Run through the records and, wherever a line holds the word "computer", return that line.

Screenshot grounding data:
--------
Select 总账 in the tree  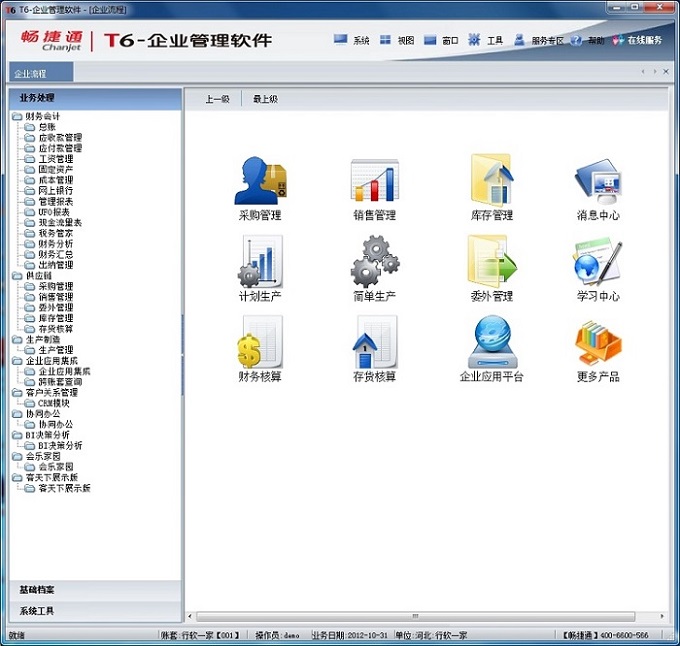point(47,127)
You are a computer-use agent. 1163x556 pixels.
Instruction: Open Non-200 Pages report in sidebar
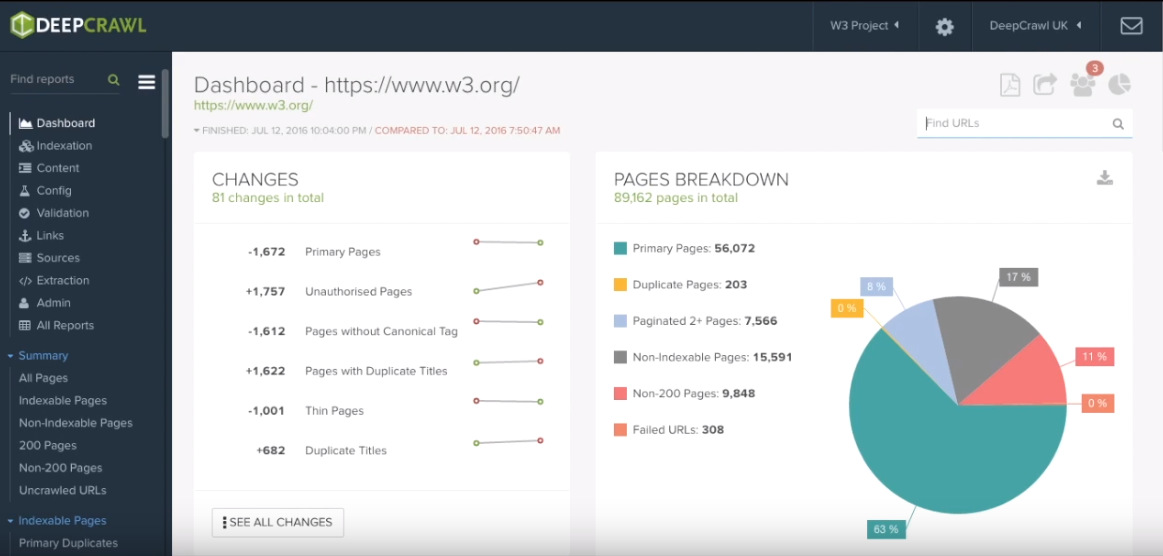tap(60, 468)
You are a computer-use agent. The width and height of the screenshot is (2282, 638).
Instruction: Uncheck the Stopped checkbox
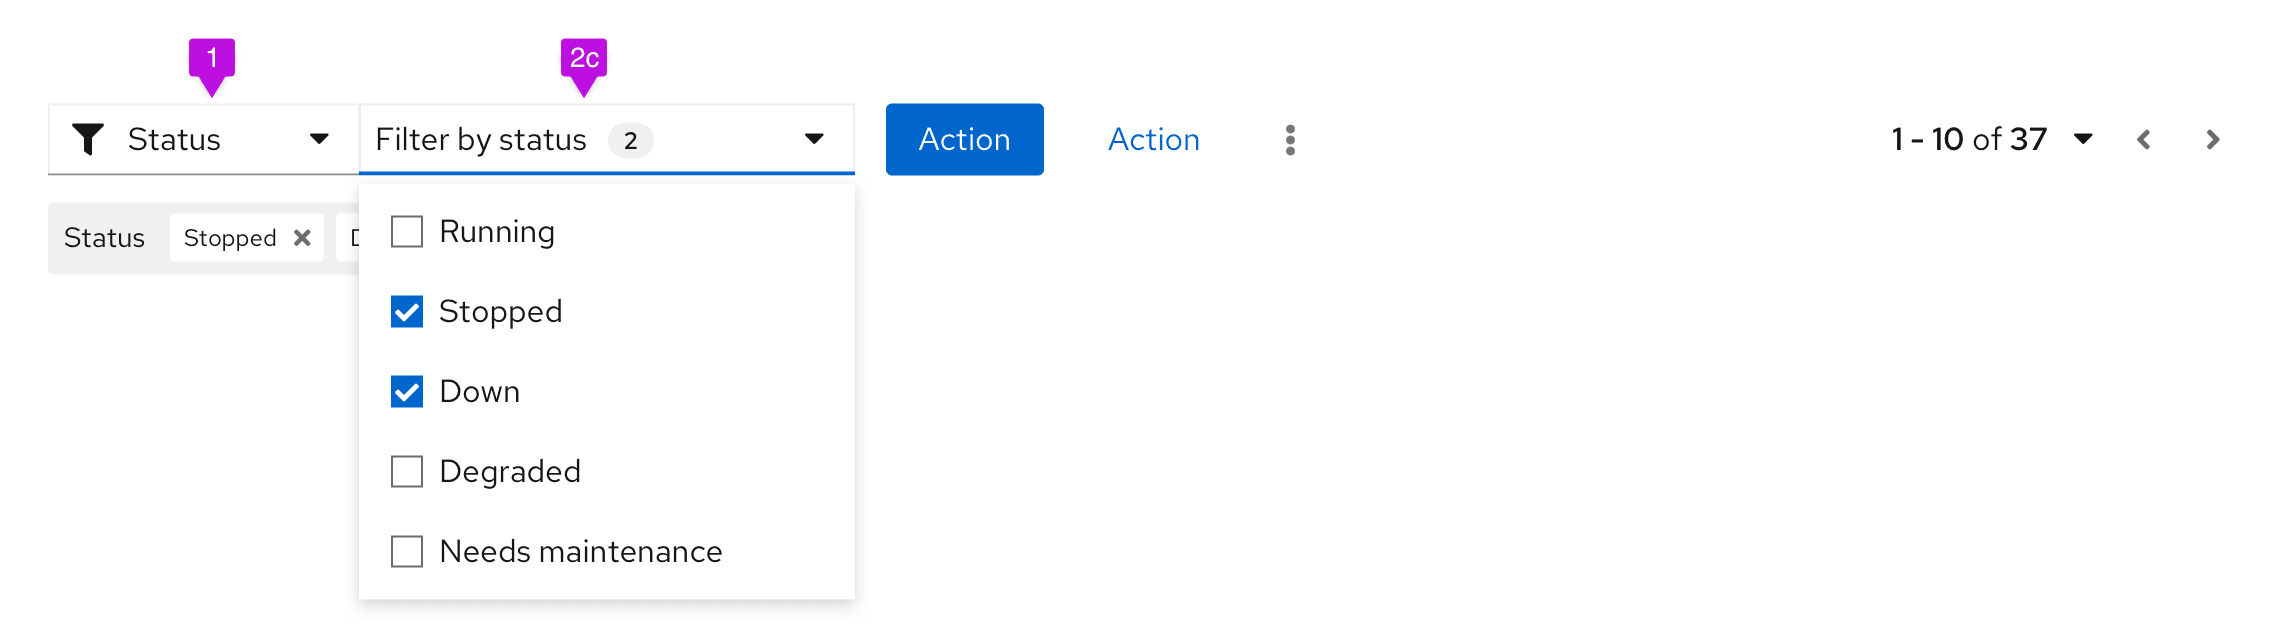(x=407, y=312)
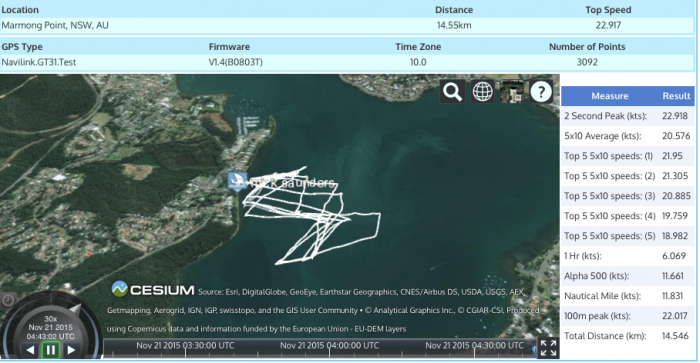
--------
● SOLUTION TO THE PROBLEM
You are a computer-use agent. 1163x556 pixels.
You are a computer-use agent. The width and height of the screenshot is (2282, 638).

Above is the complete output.